Era muy de él la referencia “Mi’jo” “Mi’ja” y el apretón de hombros y de manos y la sonrisa franca, Te recuerdo, te recuerdo, te recordamos…
La noticia, decía, fue cauta. Pero apenas asomó en un breve mensaje, fue un golpe en el pecho que se reflejó en la mirada que no dejó pauta alguna para escapar una lágrima de esas de verdad que superan atavismos y hombres y mujeres sabemos derramar cuando nos duele el alma.
¡Caray! Se sumó a los que nos hacen falta, a esa pléyade reporteril que no se cansa de saludarse aunque se haya visto un día antes o por la mañana. ¿Cuántas veces platicamos con él?
¡Ah!, esos tiempos de la reporteada y piano piano nos hicimos amigos y, pasados los años, en una caminata después de asistir a la misa en memoria del hijo de Héctor Gandini, junto con mi compadre Abelardo Martín hablamos, ¡por supuesto!, de política y de periodistas.
Jefe de prensa en la policía capitalina y luego en el Senado y… ¡Caray!, ni una llamada y su partida nos rompe cualquier fortaleza. ¡Llore, mi’ijo!, ¡llore!, arengaría con esa natural consecuencia de llamar a las cosas por su nombre y asumir la voluntad de ser humano que es sensible y se quiebra frente al dolor y la tragedia.
Las redes, estas canijas redes, se inundaron de frases, palabras hiladas con dolor, con el sentimiento noble de mis colegas que lo recordaron en toda su magnitud humana. Un gran ser humano que se fue discreto, cauto, sin estridencias.
Y, como suele ocurrir, más de dos nos quedamos con la comida pendiente, el café para platicar y hablar de periodistas y de políticos.

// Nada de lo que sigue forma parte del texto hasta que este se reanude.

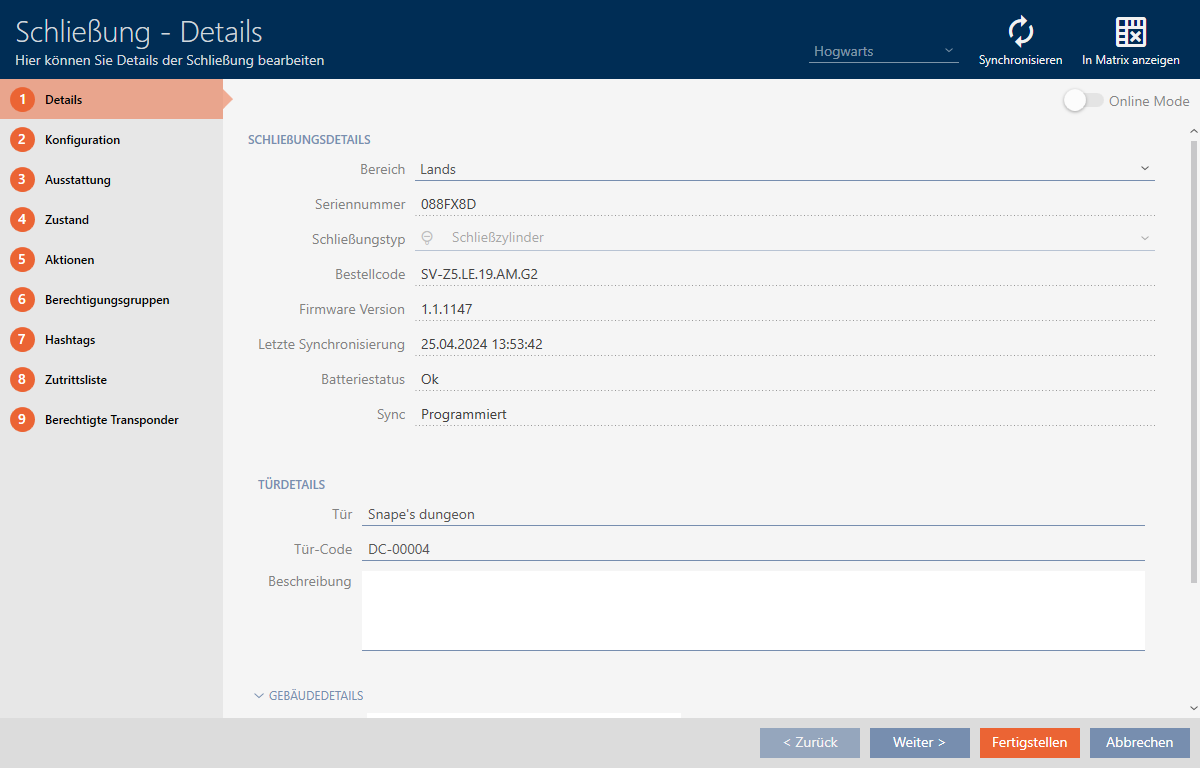
Task: Enable the Online Mode toggle
Action: (x=1083, y=101)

Todo el mundo se negaba a aceptar la partida del Güero.
Miguel Ángel López Farías, el memorial del que eres vigilante, tiene, lamentablemente, otro nombre que acompañará a los colegas que están recordados en ese espacio de homenaje que se decidió tener de colegas para colegas.
Me duele el corazón y el alma. ¿Cómo es ese sentimiento que nos pega inmisericorde? Cada quien lo sabe y rumia a su modo, aunque en este caso creo que la inmensa mayoría de reporteras y de reporteros que lo conocimos comulgamos con similar dolor.
Me cuentan que ya vivía en Querétaro. Y la conclusión, indudable, es que para un periodista cualquier lugar es el mejor para despedirse de la vida. Total, somos una especie singular, con características que ningún gremio tiene.
Lobos esteparios que cazamos en manada y degustamos en solitario la pieza que nos toca. Cada quien ha escalado en el oficio como el destino se lo plantó sin recovecos, aunque también cada quien sabe de qué naturaleza ha sido ese camino como el que transitó René.
De apellidos Hernández Cueto y conocido por su don de gentes, un gran ser humano que se fue sin avisar como aquellos colegas que en el trágico periodo inacabado de la pandemia del coronavirus expiraron sin la cercanía de quienes fuimos sus compañeros de fuente y mil correrías periodísticas.
Usted, lo he dicho, no tiene obligación de saber quiénes somos los reporteros y las reporteras. Tal vez conozca a algunos apellidos famosos, respetables y perseguidos hoy por la bárbara Santa Inquisición que quiere a los malditos periodistas en la hoguera.
Disculpe, no es momento para aludir a la política. Mañana será otro día; mañana sin duda habrá nota y los periodistas, los reporteros que hoy lloramos sin recato la partida de uno de los nuestros, mañana nos encontraremos de frente con la noticia y se la haremos saber puntualmente.
A mis compañeras reporteras y mis compañeros reporteros mi admiración y respeto por siempre. Ayer nos compartíamos la nota informativa; los tiempos nos volvieron celosos y caímos en ese extremo de cuestionar al vecino y no respetar la máxima de perro no come perro.
¿Por qué no volver a esos tiempos y ser así de sensibles como hoy nos pesca desnudos en nuestros sentimientos la partida de uno de los nuestros, especial porque se ganó el espacio?
Y a usted, que me hace el favor de leerme, hoy, disculpe, es momento de llorar a nuestro querido René Hernández Cueto. Te adelantaste mi’jo. Caray.